The flashbacks to the then-Gov. Fitz Grant’s presidential campaign, and how Olivia Pope swooped in to save the day with her no-nonsense advice, explained a great deal about the characters and why they interact the way they do.
Fitz had (and likely still has) a dead marriage to Mellie, who picked up a boy toy on the side during her husband’s campaign. Mellie — who felt that her husband winning the presidency, enabling her to serve as First Lady, was what she rightly deserved for all her years of sacrifice — was willing to do whatever it took to succeed, including lying about a miscarriage to elicit voter and media sympathy.
After word of Mellie’s affair got out (though Olivia stomped on the story) and after she made up the story about a pregnancy loss, Fitz figured he stood atop the moral high ground in their marriage and could sleep with Olivia, with whom he instantly shared an intense chemistry.
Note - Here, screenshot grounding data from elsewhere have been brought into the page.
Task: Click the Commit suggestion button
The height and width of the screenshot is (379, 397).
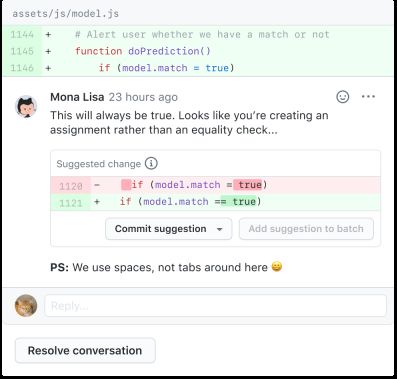Action: [x=161, y=229]
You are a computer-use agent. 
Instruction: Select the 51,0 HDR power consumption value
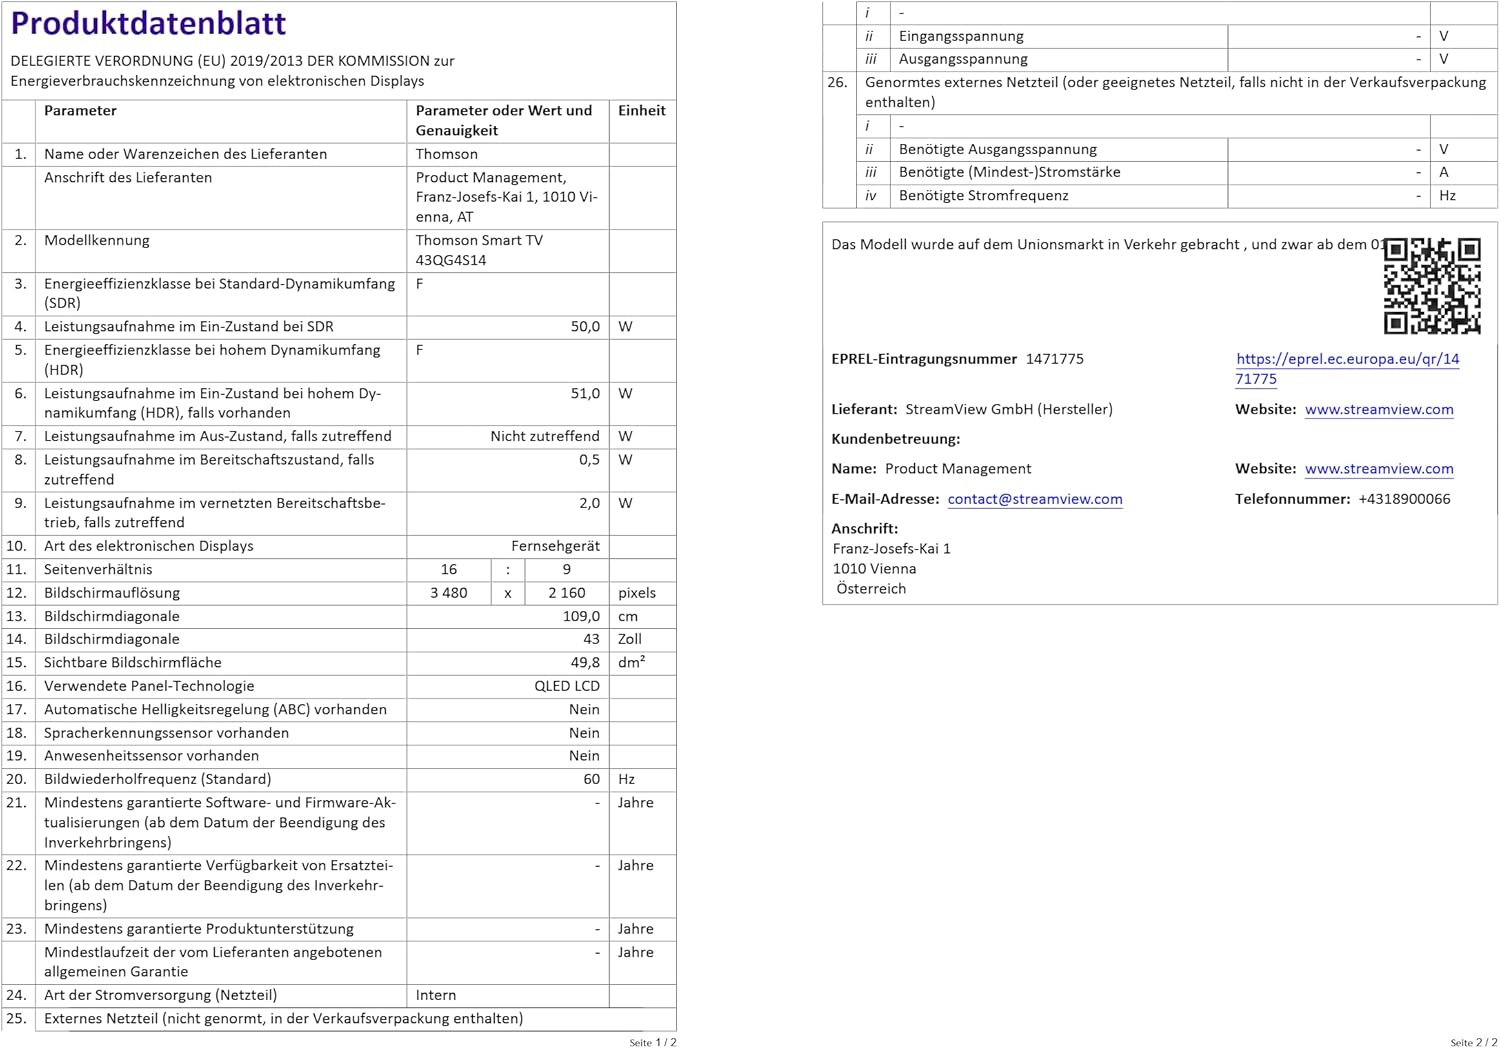click(584, 394)
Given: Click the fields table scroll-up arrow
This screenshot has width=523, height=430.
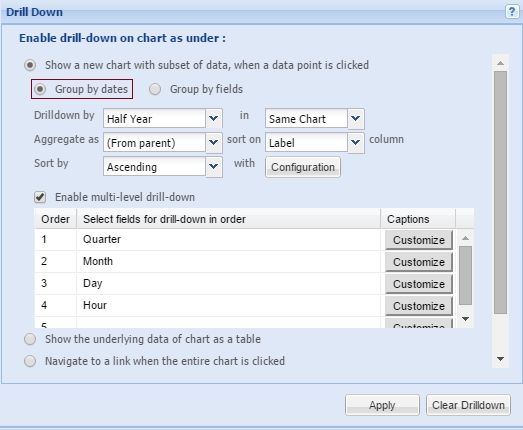Looking at the screenshot, I should 465,238.
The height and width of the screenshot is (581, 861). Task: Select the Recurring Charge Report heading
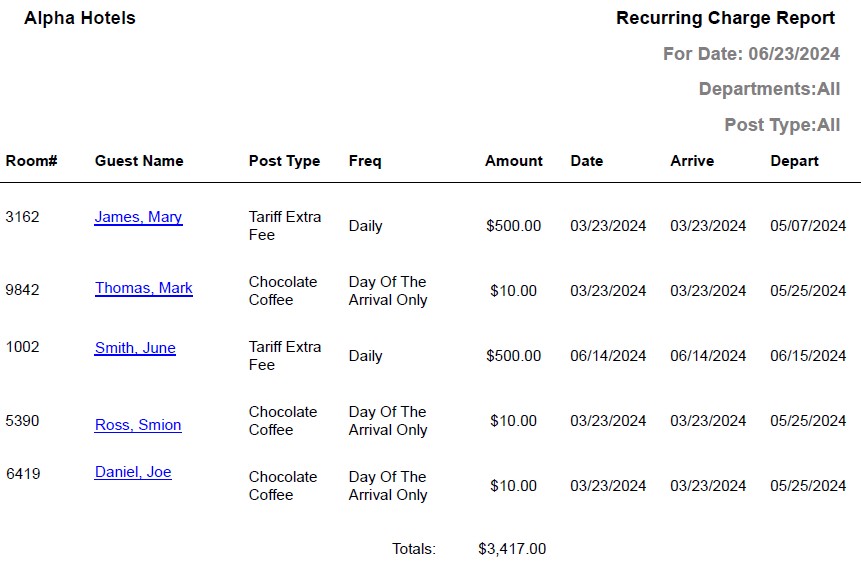point(726,17)
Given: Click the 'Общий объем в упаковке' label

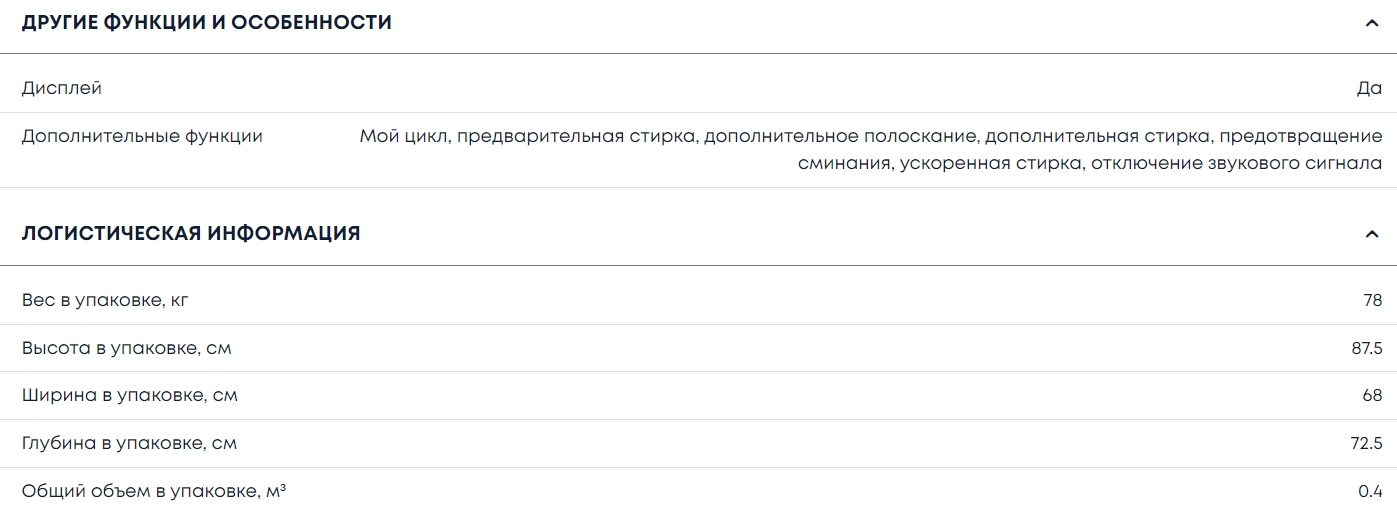Looking at the screenshot, I should pos(153,491).
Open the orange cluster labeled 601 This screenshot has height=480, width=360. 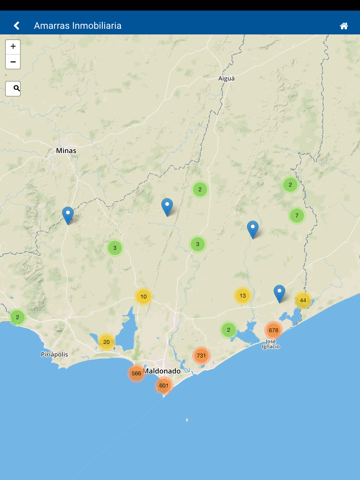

But then things in this episode got unnecessarily murky. Conspiracy theory murky. Not a good thing. They already had the kidnapping and unsolved murder of Amanda Tanner, who had slept with the president but was pregnant with someone else’s baby. That was more than enough of a mystery to maintain tense drama, that and the behind-the-scenes scandal mongering and the still-burning heat between Olivia and Fitz. (The hug they shared on Olivia’s couch seemed more meaningful and intimate than their interlude in the hotel room that was surriptiously recorded by a political rival’s presidential campaign.)
I would have even been fine with the fact that Billy Chambers, the campaign manager of Fitz’s chief Republican opponent Sally Langston, recorded Fitz and Olivia having sex and sent the two-year-old recording to Cyrus Beene because Chambers was still ticked that Langston was easily bought off with a vice presidency slot.
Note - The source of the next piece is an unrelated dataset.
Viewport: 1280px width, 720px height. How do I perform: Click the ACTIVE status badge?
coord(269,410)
Here’s where things get messy. Chambers apparently had an affair with Amanda Tanner, who later became a White House aide. Chamber then “sent” Amanda to try to seduce and sleep with Fitz, all in an attempt to get something on the president and cajole him into resigning, thus allowing Chambers’ preferred candidate, Langston, to assume the presidency. That’s a lot of moving parts for this blackmail scheme to work, never mind the little tidbit about Amanda’s baby likely being Chambers’. And that’s without the complications brought on by the scissors.
Those damned scissors.
Of course the reporter who started to unravel this story (in record time yo!) had to get jabbed in the neck with a pair of scissors. It may very well be something politicians fantasize about doing to reporters who are trying to uncover and shine a spotlight on their misdeeds. But they usually just entertain a fleeting thought about it. High ranking members of presidential administrations don’t usually kill people. Bribe, yes. Intimidate, yes. Sully reputations, yes. Strong-arm, yes. Stab in the neck with a sharp object, no.
This is where Scandal pulled out the “camp” card and slapped it on the table, edging itself toward Revenge territory. Not that Scandal was a reality-based political show to begin with. It has always been a fun, soapy look at dirty laundry and libidos in the nation’s capital. But I was disappointed that they descended to this … to those scissors.